§ **Description of the task**: Produce an exact copy of the first line of the data below and each line after it, please, up to and including the one with "Click property code 963893 in table".

§ **Data to process**:
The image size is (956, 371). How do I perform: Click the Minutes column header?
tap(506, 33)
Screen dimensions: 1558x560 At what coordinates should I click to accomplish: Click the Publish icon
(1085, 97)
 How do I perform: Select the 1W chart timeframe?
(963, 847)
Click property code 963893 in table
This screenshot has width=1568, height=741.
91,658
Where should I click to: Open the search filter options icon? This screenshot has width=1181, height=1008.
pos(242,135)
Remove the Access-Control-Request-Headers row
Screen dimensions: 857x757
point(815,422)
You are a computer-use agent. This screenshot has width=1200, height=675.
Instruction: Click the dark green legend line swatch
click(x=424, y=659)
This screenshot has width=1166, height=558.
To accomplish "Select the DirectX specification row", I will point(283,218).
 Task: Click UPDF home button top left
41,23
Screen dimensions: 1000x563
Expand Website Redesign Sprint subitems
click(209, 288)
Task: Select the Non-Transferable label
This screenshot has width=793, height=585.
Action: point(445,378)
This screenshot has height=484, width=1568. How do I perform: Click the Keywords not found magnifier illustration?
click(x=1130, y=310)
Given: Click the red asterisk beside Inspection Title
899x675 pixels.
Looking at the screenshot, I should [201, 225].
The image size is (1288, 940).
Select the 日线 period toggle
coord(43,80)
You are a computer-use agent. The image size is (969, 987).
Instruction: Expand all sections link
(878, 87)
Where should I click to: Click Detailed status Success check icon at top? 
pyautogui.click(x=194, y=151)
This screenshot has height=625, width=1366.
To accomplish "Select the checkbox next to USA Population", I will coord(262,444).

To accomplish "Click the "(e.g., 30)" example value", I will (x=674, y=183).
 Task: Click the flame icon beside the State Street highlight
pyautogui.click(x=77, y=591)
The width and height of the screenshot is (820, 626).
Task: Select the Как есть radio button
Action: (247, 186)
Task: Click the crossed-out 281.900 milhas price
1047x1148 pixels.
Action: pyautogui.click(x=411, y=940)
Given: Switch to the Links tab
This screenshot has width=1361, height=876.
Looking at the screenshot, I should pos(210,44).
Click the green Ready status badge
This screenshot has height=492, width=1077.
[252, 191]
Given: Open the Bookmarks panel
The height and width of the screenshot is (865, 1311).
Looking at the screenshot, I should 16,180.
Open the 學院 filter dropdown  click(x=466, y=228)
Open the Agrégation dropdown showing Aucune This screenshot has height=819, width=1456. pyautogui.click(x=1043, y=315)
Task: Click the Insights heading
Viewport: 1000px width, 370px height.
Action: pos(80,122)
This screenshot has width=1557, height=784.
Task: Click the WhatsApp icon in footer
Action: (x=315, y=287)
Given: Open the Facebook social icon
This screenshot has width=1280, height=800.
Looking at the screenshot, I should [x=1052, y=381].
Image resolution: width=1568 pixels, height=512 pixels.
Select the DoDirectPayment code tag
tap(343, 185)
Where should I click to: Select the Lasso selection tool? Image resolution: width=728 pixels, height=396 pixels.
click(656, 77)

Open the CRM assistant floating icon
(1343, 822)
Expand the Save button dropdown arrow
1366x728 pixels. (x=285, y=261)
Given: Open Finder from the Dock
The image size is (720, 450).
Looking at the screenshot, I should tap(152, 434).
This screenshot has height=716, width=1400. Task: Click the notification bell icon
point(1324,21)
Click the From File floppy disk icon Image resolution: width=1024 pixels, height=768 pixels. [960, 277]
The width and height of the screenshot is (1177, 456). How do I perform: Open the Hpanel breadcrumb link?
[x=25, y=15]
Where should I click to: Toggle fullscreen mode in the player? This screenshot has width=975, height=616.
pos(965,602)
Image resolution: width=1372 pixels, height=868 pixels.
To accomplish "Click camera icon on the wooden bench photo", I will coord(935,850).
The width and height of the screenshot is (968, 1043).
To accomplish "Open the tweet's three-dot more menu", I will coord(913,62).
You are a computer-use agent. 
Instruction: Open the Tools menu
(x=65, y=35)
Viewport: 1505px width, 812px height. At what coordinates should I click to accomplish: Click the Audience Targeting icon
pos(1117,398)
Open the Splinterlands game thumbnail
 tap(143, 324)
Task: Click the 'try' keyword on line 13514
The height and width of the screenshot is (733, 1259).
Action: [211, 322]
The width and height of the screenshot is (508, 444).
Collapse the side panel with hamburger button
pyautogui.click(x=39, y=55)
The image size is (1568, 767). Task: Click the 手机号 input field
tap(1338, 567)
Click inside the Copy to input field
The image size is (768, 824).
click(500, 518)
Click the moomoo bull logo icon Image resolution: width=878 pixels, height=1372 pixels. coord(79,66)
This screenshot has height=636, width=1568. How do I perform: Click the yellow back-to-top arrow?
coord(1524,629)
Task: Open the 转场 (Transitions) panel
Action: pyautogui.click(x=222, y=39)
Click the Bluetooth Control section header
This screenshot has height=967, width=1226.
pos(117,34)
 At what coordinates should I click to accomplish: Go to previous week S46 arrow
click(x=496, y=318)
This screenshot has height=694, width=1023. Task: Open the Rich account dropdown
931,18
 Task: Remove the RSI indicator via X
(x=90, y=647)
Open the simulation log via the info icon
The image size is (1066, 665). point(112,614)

§ **Written answer**:
The image size is (956, 371). How do I perform: Click the Minutes column header?
tap(506, 33)
Screen dimensions: 1558x560 At what coordinates should I click to accomplish: Click the Publish icon
(1085, 97)
 How do I perform: Select the 1W chart timeframe?
(963, 847)
Click property code 963893 in table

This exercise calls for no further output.